> Exercise
What lines below hold the string "agent"? Copy them all.

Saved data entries
◇ ◇ ◇ ◇ ◇ ◇ ◇
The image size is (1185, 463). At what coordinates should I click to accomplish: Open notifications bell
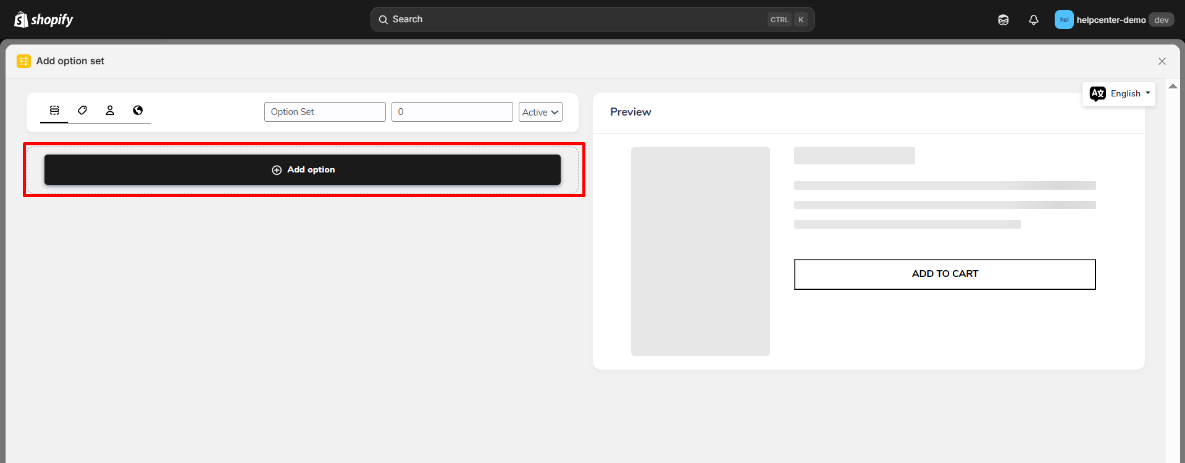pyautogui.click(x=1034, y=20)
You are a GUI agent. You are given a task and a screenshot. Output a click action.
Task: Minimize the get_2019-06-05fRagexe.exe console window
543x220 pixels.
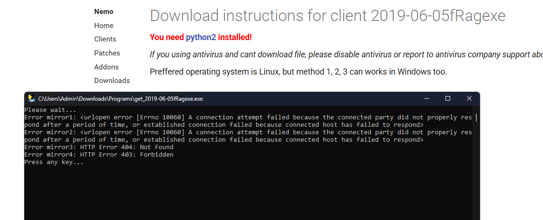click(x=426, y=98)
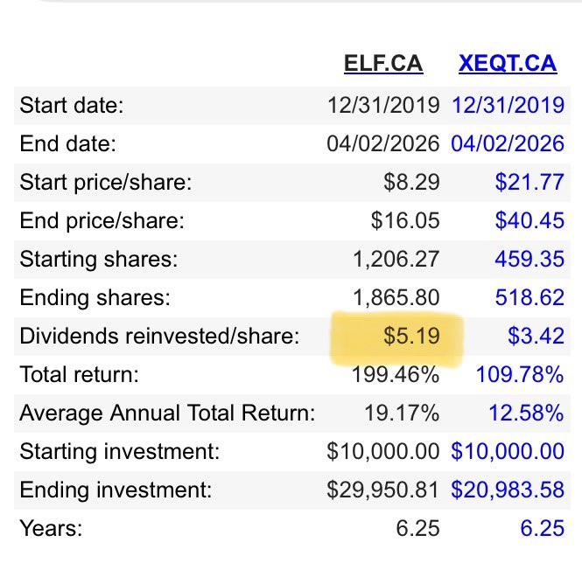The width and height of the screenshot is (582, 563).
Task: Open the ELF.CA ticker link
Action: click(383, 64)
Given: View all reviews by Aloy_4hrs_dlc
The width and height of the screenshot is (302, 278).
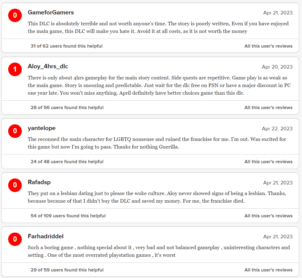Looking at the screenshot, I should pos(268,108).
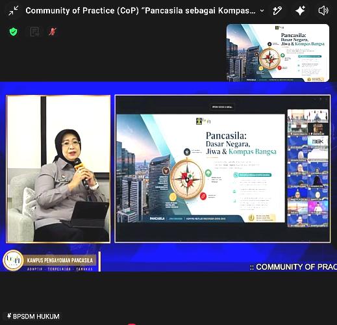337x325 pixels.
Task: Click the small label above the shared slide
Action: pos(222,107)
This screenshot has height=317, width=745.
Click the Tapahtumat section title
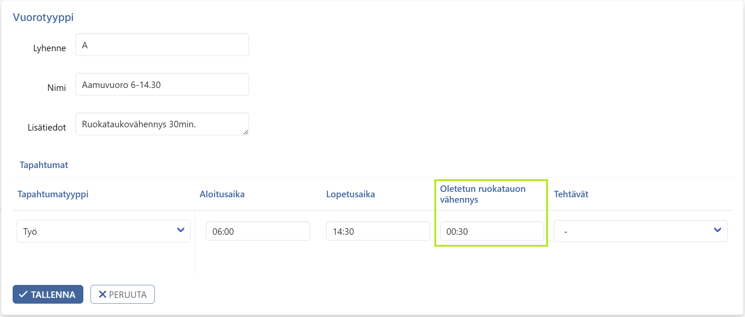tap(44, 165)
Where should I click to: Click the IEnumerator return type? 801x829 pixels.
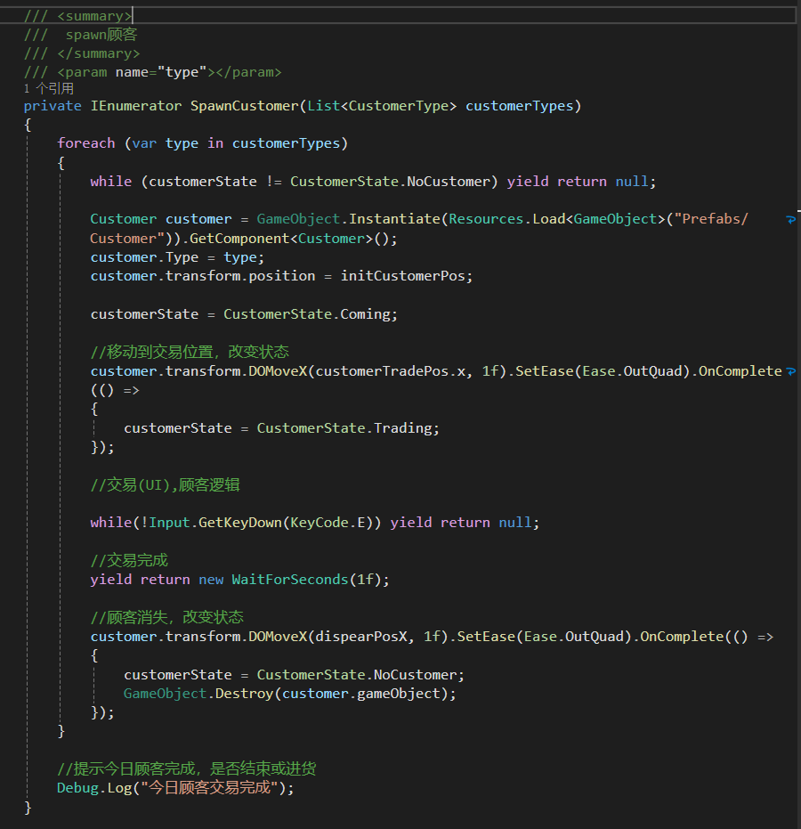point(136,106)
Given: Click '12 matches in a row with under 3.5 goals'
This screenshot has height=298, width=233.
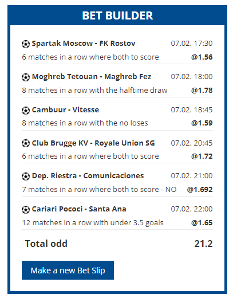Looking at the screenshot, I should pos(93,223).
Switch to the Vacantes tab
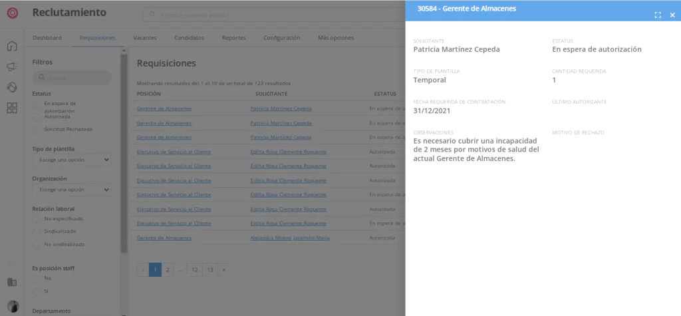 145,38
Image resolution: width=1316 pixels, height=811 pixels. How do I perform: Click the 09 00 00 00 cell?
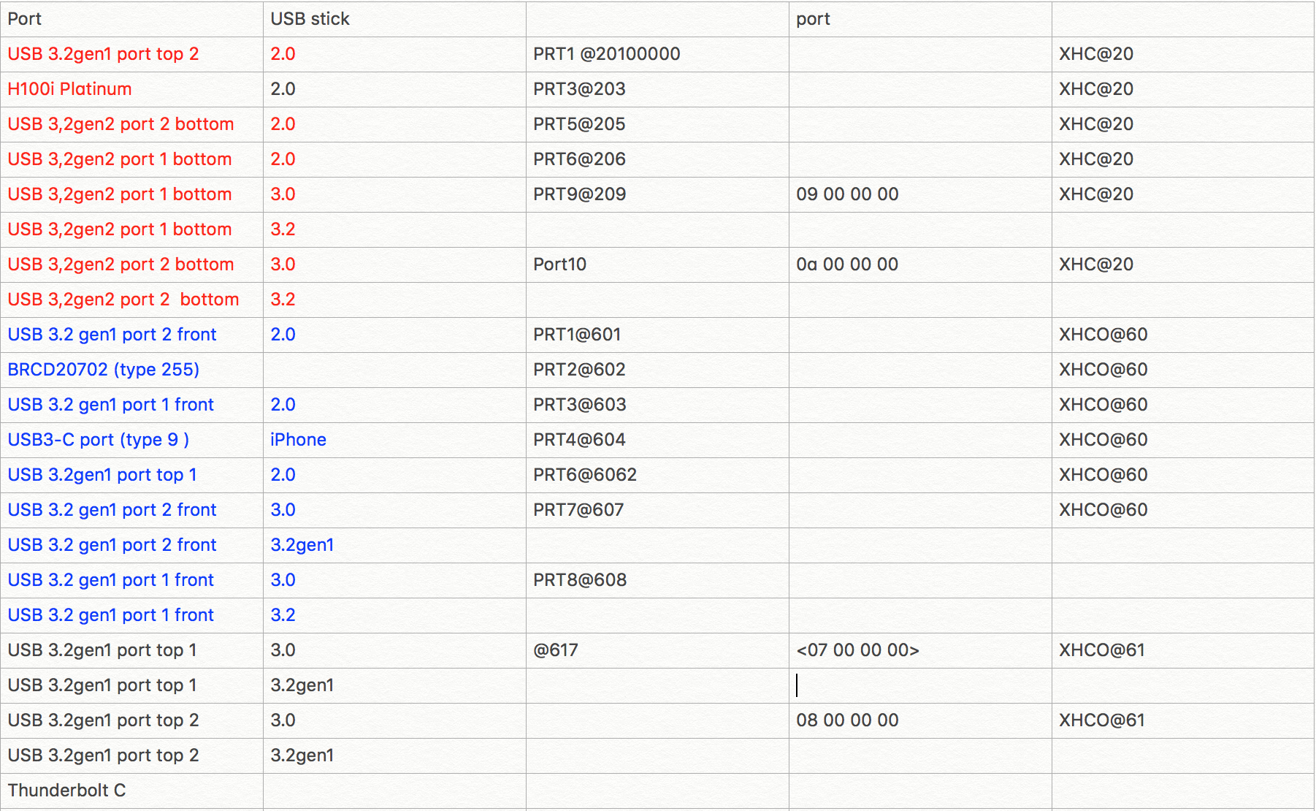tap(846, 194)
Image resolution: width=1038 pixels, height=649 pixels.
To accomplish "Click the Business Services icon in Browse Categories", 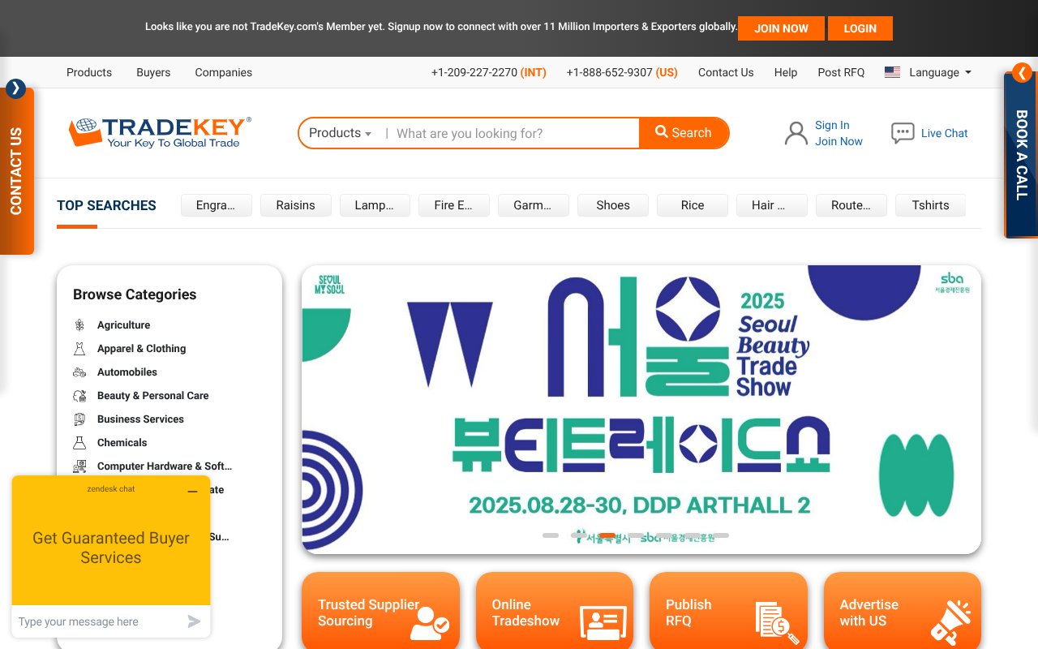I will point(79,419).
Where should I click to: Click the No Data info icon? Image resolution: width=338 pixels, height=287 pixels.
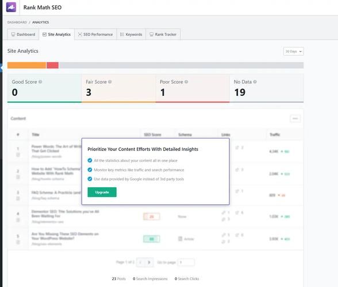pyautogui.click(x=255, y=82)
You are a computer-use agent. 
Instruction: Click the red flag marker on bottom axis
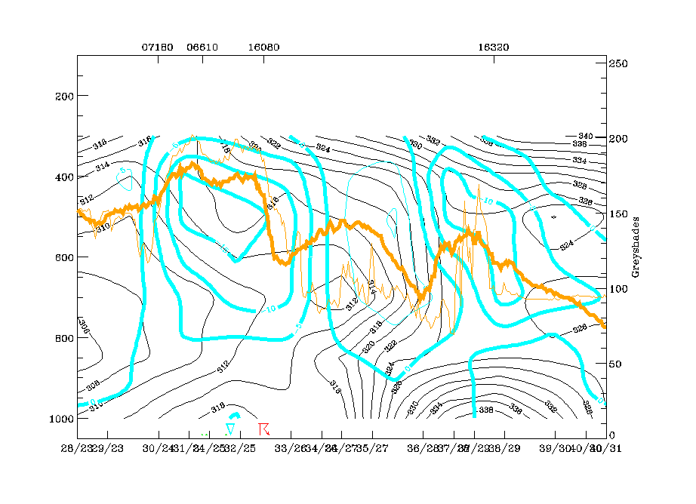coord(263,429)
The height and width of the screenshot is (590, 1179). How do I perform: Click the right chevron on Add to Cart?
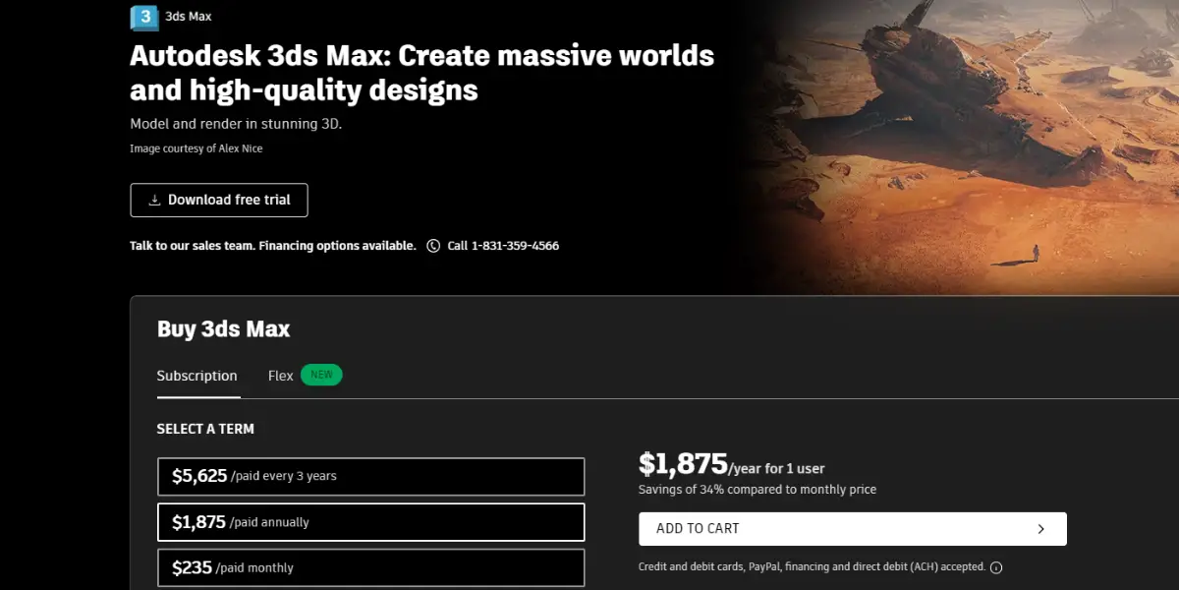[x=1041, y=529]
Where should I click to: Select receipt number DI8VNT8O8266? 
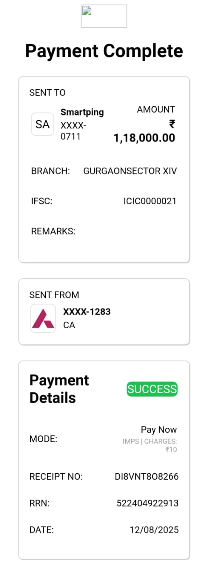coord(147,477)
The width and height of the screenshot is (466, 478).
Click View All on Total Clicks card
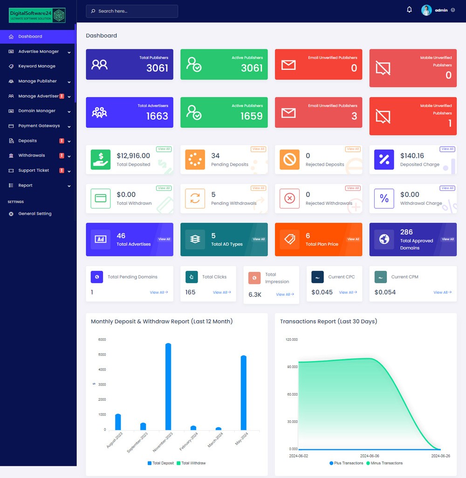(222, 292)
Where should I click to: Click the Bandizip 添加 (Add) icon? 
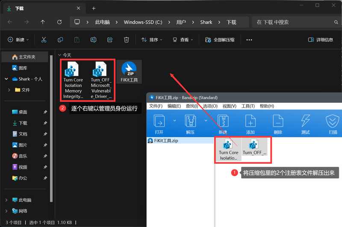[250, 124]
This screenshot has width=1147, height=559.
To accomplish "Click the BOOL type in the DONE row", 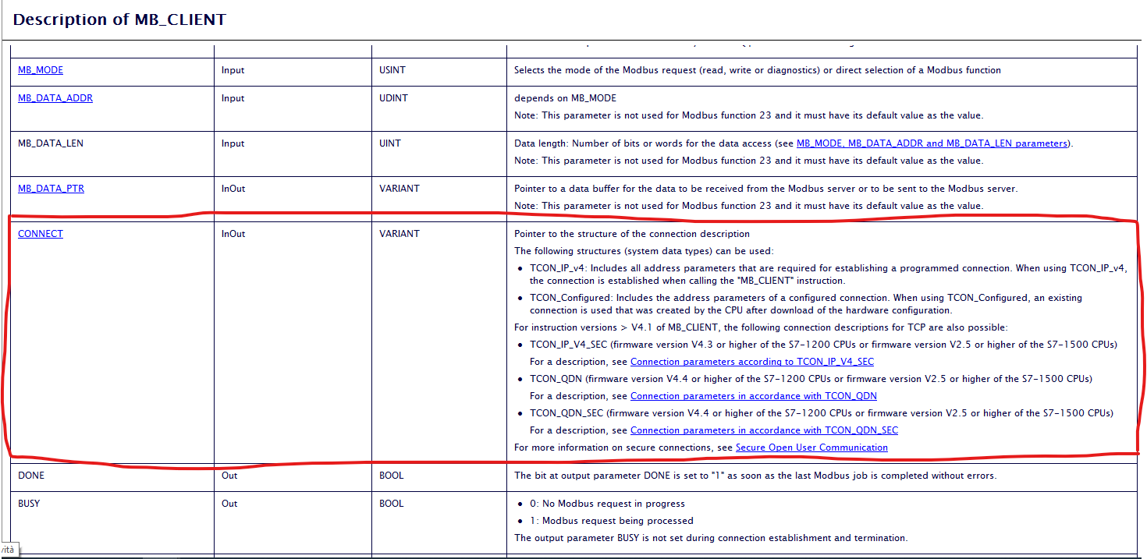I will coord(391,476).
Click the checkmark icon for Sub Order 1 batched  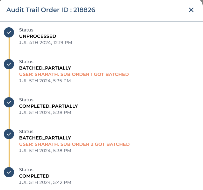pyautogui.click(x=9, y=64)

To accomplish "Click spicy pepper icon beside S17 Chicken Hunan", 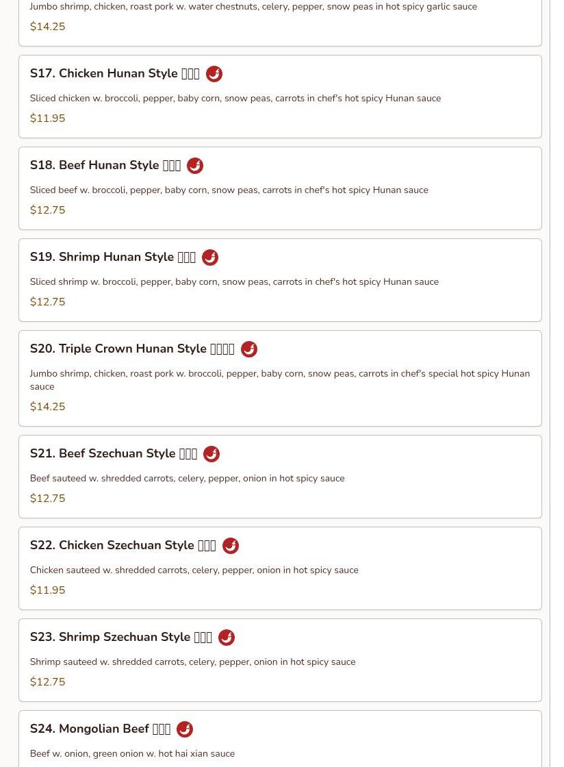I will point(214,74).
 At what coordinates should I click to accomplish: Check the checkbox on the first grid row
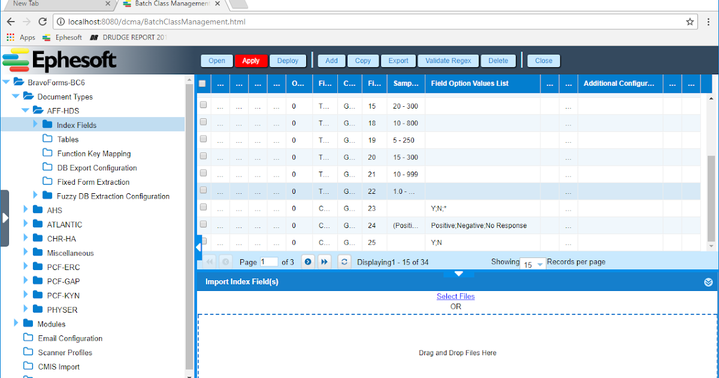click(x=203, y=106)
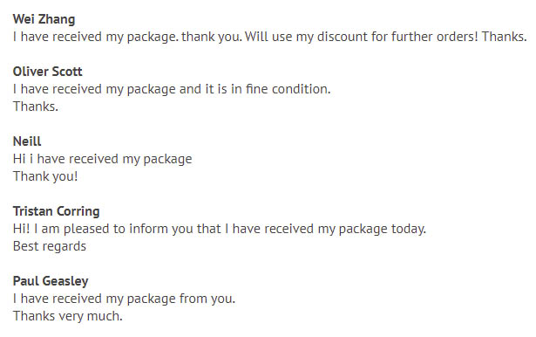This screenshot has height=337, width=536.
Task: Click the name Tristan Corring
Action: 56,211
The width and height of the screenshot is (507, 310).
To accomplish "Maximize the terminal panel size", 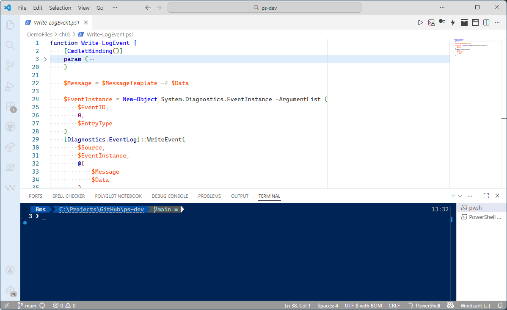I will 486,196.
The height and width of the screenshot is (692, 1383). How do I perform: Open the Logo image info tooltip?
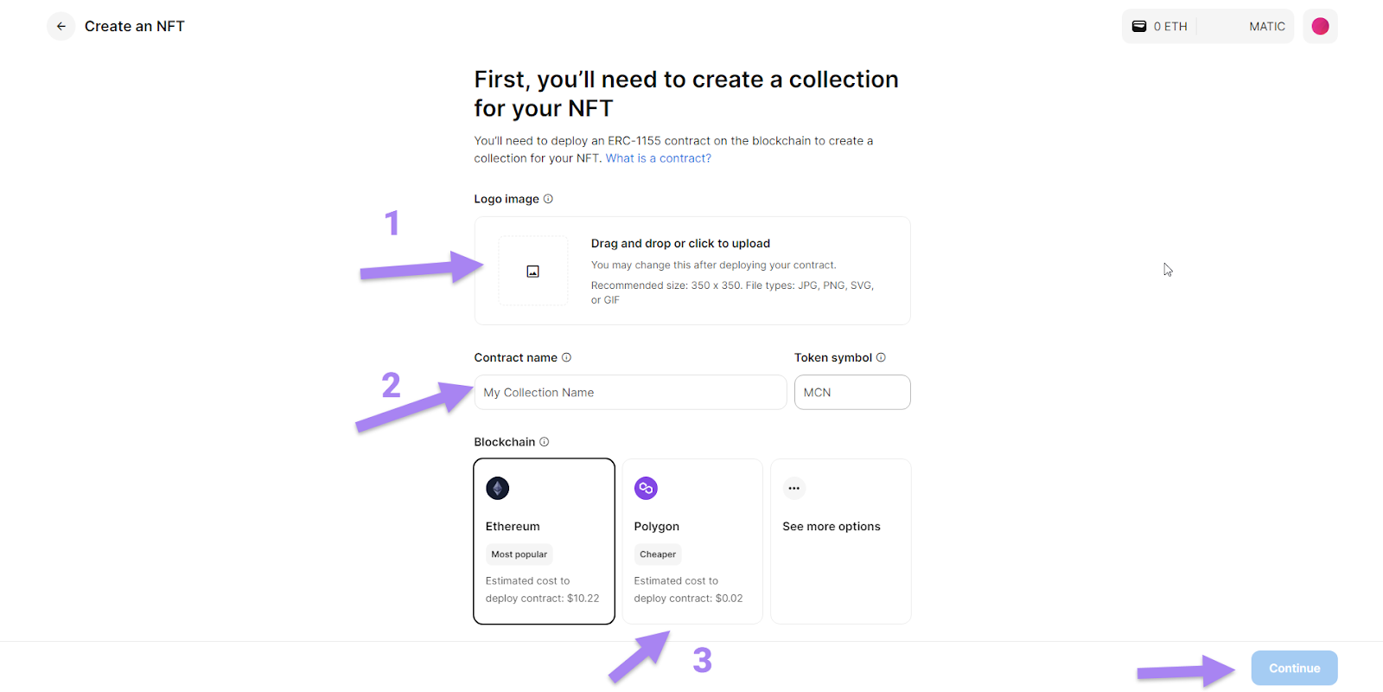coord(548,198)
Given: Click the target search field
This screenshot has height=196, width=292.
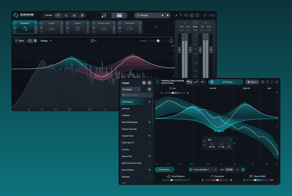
◇ ◇ ◇ ◇ ◇ ◇ ◇
> Task response
You are a GUI agent. You are given a task and a screenshot. Output a click action.
You are a computer-use agent. 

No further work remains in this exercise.